FIG. 7 is a sectional view taken along line VII-VII in FIG. 6;

[Explanation of symbols]

 Reference Signs List 1 culvert 2 unsaturated zone 10 horizontal well 101 horizontal well hole 20 aquifer 25 polluted zone 31 drying zone 36 tray 40 gravity water GL ground surface S screen W horizontal well interval

Claims (2)

[Claims] 1. A step of digging a plurality of horizontal well holes at predetermined intervals below a contaminated zone existing in an unsaturated zone to construct a culvert, and dissolving contaminants by permeating the contaminated zone from the ground surface.
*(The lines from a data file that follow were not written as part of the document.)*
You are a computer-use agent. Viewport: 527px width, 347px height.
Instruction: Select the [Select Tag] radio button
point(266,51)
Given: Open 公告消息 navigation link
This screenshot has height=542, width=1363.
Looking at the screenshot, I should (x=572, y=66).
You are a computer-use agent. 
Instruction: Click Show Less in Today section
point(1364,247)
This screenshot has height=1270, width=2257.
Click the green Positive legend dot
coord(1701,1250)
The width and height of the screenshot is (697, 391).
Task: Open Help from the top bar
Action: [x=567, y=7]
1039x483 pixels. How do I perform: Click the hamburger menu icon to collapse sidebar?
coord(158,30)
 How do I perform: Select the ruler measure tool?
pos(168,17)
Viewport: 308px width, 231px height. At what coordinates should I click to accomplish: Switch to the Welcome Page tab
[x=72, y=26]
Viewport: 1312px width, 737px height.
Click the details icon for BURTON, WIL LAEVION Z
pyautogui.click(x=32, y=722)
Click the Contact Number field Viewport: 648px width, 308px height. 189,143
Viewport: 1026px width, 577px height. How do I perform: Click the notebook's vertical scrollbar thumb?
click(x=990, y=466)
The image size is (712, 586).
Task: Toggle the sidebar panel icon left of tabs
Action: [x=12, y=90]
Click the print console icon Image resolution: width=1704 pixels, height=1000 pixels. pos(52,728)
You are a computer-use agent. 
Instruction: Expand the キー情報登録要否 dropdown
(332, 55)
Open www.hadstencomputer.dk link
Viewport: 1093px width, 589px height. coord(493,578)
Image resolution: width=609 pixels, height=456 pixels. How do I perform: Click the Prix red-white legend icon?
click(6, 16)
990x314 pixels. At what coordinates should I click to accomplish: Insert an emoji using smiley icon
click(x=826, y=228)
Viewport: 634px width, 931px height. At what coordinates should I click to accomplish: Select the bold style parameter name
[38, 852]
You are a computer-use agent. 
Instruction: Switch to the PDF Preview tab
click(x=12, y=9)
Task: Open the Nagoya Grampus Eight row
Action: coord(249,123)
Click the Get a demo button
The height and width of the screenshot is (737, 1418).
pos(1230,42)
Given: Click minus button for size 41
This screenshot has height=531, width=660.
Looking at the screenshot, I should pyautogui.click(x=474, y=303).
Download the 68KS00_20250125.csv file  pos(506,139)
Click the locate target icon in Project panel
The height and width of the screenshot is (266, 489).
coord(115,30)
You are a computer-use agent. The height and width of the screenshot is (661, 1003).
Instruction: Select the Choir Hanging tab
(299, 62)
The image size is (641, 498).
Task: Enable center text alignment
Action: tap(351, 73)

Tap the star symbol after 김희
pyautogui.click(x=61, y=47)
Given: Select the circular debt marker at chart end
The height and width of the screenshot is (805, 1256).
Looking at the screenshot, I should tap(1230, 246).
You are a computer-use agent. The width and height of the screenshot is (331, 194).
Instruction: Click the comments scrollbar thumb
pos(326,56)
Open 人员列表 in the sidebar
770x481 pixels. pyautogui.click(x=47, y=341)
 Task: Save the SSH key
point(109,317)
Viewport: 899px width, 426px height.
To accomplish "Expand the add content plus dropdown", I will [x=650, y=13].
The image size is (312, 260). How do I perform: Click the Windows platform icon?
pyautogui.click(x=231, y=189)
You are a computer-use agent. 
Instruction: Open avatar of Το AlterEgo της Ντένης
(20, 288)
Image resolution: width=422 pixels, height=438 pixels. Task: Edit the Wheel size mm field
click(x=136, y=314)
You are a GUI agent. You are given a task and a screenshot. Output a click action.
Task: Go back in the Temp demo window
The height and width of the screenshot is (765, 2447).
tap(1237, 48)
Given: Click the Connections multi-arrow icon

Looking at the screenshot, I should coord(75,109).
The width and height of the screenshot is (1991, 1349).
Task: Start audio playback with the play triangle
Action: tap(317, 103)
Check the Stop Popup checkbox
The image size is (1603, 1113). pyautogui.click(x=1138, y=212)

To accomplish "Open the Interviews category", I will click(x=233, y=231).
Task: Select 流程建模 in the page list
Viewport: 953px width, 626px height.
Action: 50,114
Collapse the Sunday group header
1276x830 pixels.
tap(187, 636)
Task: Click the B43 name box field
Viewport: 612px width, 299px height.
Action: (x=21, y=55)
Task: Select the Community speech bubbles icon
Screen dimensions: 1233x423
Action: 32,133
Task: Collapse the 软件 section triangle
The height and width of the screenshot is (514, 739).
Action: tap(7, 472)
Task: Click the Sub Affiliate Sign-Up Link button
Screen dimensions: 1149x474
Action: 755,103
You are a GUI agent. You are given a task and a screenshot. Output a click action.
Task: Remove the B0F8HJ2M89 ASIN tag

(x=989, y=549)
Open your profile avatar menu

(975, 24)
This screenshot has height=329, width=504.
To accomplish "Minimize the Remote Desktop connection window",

Forcibly collecting the collected gravitational water from the screen formed in each of the horizontal wells, and discharging the collected gravitational water, wherein the gravitational water in which the contaminants are dissolved is aquifer. A method for removing soil contaminants, wherein the method comprises preventing migration to soil. 2. The step of forcibly collecting gravity water in the horizontal well, wherein air is sucked into the horizontal well to dry a stratum around the horizontal well hole to form a drying zone. A method for removing soil contaminants, wherein the gravity water is sucked into a well hole by capillary action occurring in a drying zone.